Alleged manipulation. In 2010, DRW began to trade the IDEX USO Three-Month Interest Rate Swap Futures Contract, based on Wilson’s belief that the contract was mispriced in relation to the over-the-counter (OTC) swap rate. DRW submitted a large percentage of its bids during the settlement window, knowing that this trading practice would result in a higher settlement price, particularly since the market for the contract was highly illiquid. In August 2011, DRW placed its final bid on the contract and unwound all its open positions for approximately $20 million. As the CEO of Jeffries, LLC, one of DRW’s counterparties, stated in an email to Wilson, “You won big. We lost big.”

The CFTC alleged that the defendants had violated Sections 6(c) and 9(a)(2) of the Commodity Exchange Act, which prohibit market manipulation and attempted manipulation.
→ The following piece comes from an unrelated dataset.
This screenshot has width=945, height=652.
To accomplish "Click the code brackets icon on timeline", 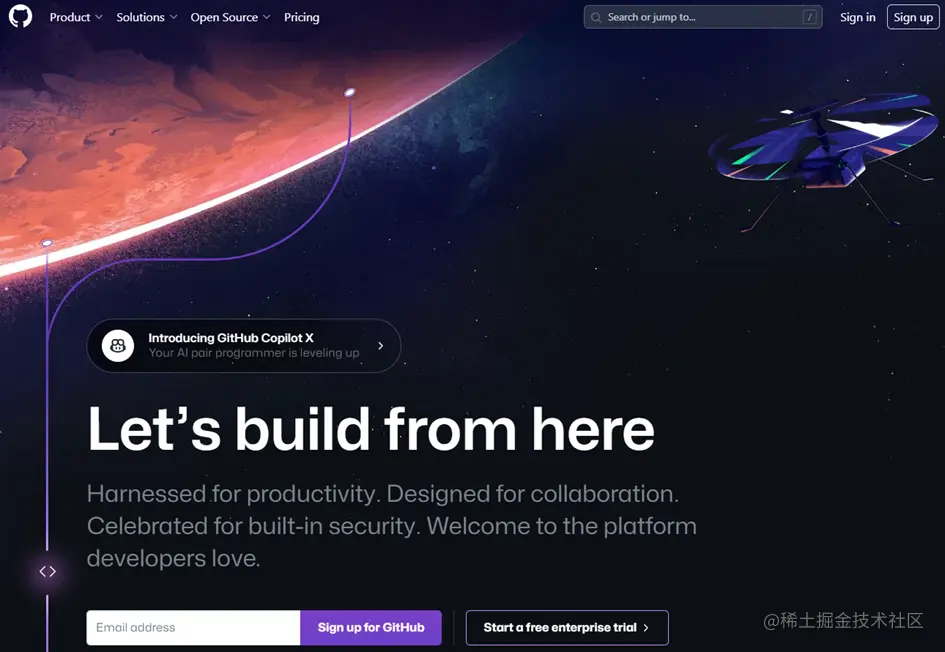I will pos(48,571).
The CFTC argued that the defendants’ trading practice in placing most bids during the settlement window was a type of disruptive trading practice called “banging the close.” Both sides moved for summary judgment, which the court denied and declined to reconsider.
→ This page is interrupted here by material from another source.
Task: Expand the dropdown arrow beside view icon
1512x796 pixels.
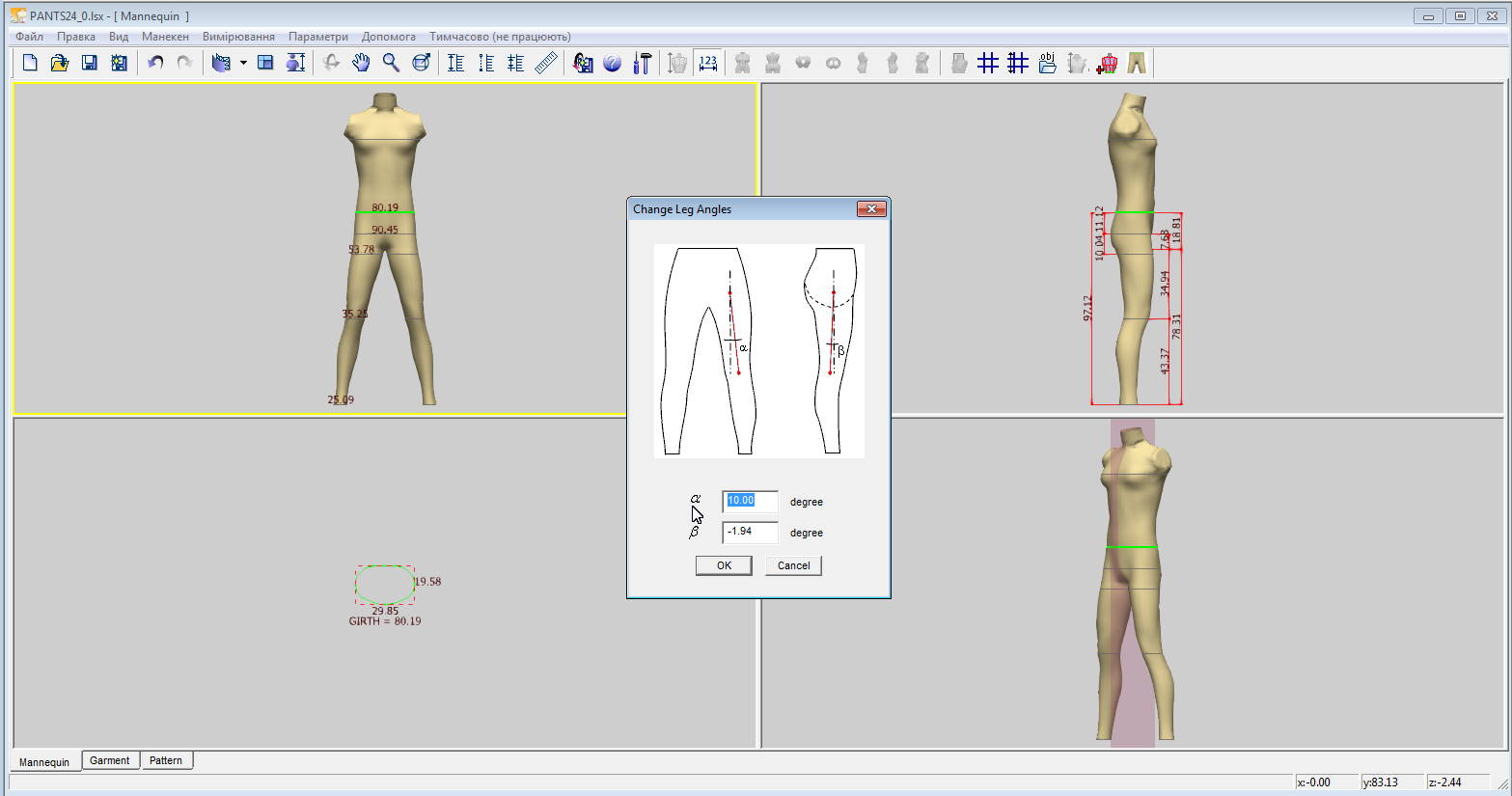Action: point(243,64)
No artificial price equals no manipulation. After a bench trial, the court concluded that the defendants had not engaged in market manipulation. Although the CFTC did establish the first element of price manipulation, that the defendants had the ability to influence the settlement price, the CFTC failed to show the second element, that the defendants had created an artificial price.

According to the court, the CFTC offered no evidence or explanation demonstrating that the contract settlement prices were artificially high. The court dismissed the testimony of the CFTC’s expert witness, who gave the opinion that the prices did not reflect the forces of supply and demand, as “conclusory and circular” and not based on evidence or settled economic principles. The defendants offered an “overwhelming” basis for concluding that the natural or fair market price for the contract was “well north” of the corresponding rates and also higher than DRW's bids.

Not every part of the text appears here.